Google Releases Its very own ‘reasoning’ AI model
Although Google claims to have unveiled a new “reasoning” AI model, it is still in the experimental phase, and based on our quick testing, there is undoubtedly space for improvement.
Google’s AI prototype platform, AI Studio, offers the new model, which is aptly named Gemini 2.0 Flash Thinking Experimental.
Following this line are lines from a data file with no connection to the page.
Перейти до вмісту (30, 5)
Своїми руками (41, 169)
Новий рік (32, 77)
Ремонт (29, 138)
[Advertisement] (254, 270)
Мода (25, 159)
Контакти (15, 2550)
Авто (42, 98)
It is “best for multimodal understanding, reasoning, and coding” and can “reason over the most complex problems” in areas like programming, physics, and math, according to a model card.
Logan Kilpatrick, the product lead for AI Studio, referred to the Gemini 2.0 Flash Thinking Experimental as “the first step in [Google’s] reasoning journey” in a post on X. According to Jeff Dean’s blog post, the Gemini 2.0 Flash Thinking Experimental is “trained to use thoughts to strengthen its reasoning.” Dean is the head scientist for Google DeepMind, the company’s AI research branch.
In reference to the amount of computing required to “run” the model while it evaluates a query, Dean stated, “We see promising results when we increase inference time computation.”
The Gemini 2.0 Flash Thinking Experimental, which is based on Google’s recently revealed Gemini 2.0 Flash model, looks to share architectural similarities with OpenAI’s o1 and other so-called reasoning models. Reasoning models, in contrast to most AI, are able to fact-check themselves, which helps them avoid some of the common mistakes that AI models make.
One disadvantage of reasoning models is that they frequently take longer to get answers, typically ranging from seconds to minutes.
The Gemini 2.0 Flash Thinking Experimental pauses before answering a prompt, taking into account several related prompts and “explaining” its reasoning as it goes. The model eventually summarizes what it believes to be the most correct response.
That’s what’s meant to occur, though. Gemini 2.0 Flash Thinking Experimental responded, “two,” when I asked how many R’s were in the word “strawberry.”